Deutsche in Russland: Ein Partylöwe in Moskau

Der Weltenbummler Chris Helmbrecht lebt in Moskaus Luxuswelt. Foto: Pressebild

Der Weltenbummler Chris Helmbrecht lebt in Moskaus Luxuswelt. Foto: Pressebild

Der gebürtige Deutsche Chris Helmbrecht leitet in Moskau eine Kreativagentur für Werbung, arbeitet für Moskauer Luxus-Clubs und zieht mit seiner russischen Frau eine kleine Tochter auf. Wie lebt es sich als Partylöwe in der russischen Hauptstadt?

RBTH: Wieso sind Sie nach Russland gekommen? Anscheinend hat es Ihnen gefallen, denn Sie sind hier geblieben.

Helmbrecht: Ich habe mich in Deutschland gelangweilt, ich lebe schon seit 17 Jahren nicht mehr dort. Ich habe lange in New York gelebt und lernte dort einige Russen kennen. Nach dem 11. September sind wir alle raus aus der Stadt, die ganzen Ausländer eigentlich, weil es kein Geschäft mehr für uns gab. Ich bin dann nach Spanien gegangen und Freunde von mir nach Russland. In Spanien habe ich für eine Internetfirma gearbeitet, doch irgendwann habe ich meinen Job verloren. Dann rief mich mein Freund Vadim an, ein Litauer, auch Investmentbanker, und sagte: „Komm doch nach Moskau, hier steppt der Bär!" Seitdem habe ich so eine Hassliebe mit Moskau. Ganz am Anfang hatte ich wahnsinnige Angst.

Wovor? Was war besonders beängstigend?

Na, diese ganzen russischen Klischees: Es ist kalt, überall lauert die Mafia, die Leute haben kein Geld und du wirst auf der Straße ausgeraubt. Ich bin die ersten zwei Wochen nur mit Bodyguards raus. Aber danach habe ich gelernt, hier zu leben. Jetzt lache ich selbst darüber. Aber die letzten Jahre hatte ich eine Phase, in der ich keine Lust mehr auf Moskau hatte. Die Stadt ist so groß und es ist auch nicht wirklich schön hier und echt anstrengend. Oft hatte ich auch kulturelle Probleme mit den Russen, die Rumschubserei zum Beispiel oder die Tatsache, dass man keinen Abstand von den Leuten hat. Und das Business ist hier auch so: Man versucht, dich ständig übers Ohr zu hauen, wenn du nicht richtig aufpasst. Deswegen habe ich mir vor zwei Jahren ein Auto gemietet und bin durch Europa gefahren, um zu entscheiden, wo ich leben möchte. Sechs Wochen hat die Tour gedauert.

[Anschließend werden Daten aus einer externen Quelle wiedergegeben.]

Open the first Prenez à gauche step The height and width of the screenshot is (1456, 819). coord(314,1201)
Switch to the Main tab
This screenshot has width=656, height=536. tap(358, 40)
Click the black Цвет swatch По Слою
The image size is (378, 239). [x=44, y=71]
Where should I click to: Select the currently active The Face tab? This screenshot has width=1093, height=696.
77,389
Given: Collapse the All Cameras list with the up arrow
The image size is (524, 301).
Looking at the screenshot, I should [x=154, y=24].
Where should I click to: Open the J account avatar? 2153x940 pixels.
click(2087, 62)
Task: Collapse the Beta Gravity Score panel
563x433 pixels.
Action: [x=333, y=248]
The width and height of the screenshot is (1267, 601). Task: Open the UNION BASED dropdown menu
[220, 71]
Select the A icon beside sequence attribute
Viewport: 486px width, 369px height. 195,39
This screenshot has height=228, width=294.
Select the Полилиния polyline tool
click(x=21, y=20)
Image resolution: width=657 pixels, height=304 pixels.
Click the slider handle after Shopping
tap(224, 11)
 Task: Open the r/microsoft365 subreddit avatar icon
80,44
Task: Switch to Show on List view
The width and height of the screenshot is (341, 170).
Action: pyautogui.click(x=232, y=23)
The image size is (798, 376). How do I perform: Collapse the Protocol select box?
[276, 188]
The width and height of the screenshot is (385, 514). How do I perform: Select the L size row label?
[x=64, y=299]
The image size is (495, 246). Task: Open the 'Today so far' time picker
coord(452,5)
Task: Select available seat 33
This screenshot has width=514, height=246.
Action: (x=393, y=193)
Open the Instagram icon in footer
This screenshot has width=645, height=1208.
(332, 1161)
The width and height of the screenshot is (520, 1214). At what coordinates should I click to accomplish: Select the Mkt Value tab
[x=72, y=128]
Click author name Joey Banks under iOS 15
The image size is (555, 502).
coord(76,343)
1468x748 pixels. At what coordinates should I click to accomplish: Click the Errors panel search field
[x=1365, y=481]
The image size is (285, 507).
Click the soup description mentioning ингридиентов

Aber zwei Tage vor der Abreise habe ich meine Frau, eine Russin, kennengelernt. Und jetzt tobt meine kleine Tochter hier rum.

Sie betreiben eine Kreativagentur. Was machen Sie genau und wie lässt sich der Hauptberuf mit dem Nachtleben vereinbaren?

Ich mache in meiner kleinen Kreativagentur Werbung. Wir arbeiten zum

Beispiel mit Volkswagen oder Germania Airlines zusammen. Es ist manchmal ein bisschen hart. Diese Woche war ich auf vier Partys. Gestern ging es bis drei Uhr nachts. Und heute habe ich wieder eine um zehn und morgen auch und es wird sogar bis fünf Uhr morgens gehen. Es hat sich über die Jahre so entwickelt mit dem Nachtleben. Anfangs bin ich in die Clubs nicht reingekommen, und dann habe ich angefangen, selber Partys zu machen, und es hat sich zum Geschäft entwickelt.

Worin unterscheiden sich Clubs in Russland von denen in New York oder auf Teneriffa, wo Sie auch gelebt haben?

Moskau ist die größte Stadt Europas, du hast also eine Menge Vielfalt, es gibt für jeden was. Es gibt natürlich die Glamour-Clubs, in die ich gehe, aber das ist eine finanzielle Frage. Ich habe ein Faible für Underground, aber damit kannst du ja kein Geld verdienen. So nach acht Jahren bin ich im Glamour-Bereich gelandet. Es ist langweilig, muss ich sagen. Da stehen die Jungs an der Bar, haben die Nase voller Koks und jeder will wichtig sein nach dem Motto: „Ich habe mehr Geld als du". In New York oder auch in Berlin ist es aber in dem Glamour-Segment ähnlich.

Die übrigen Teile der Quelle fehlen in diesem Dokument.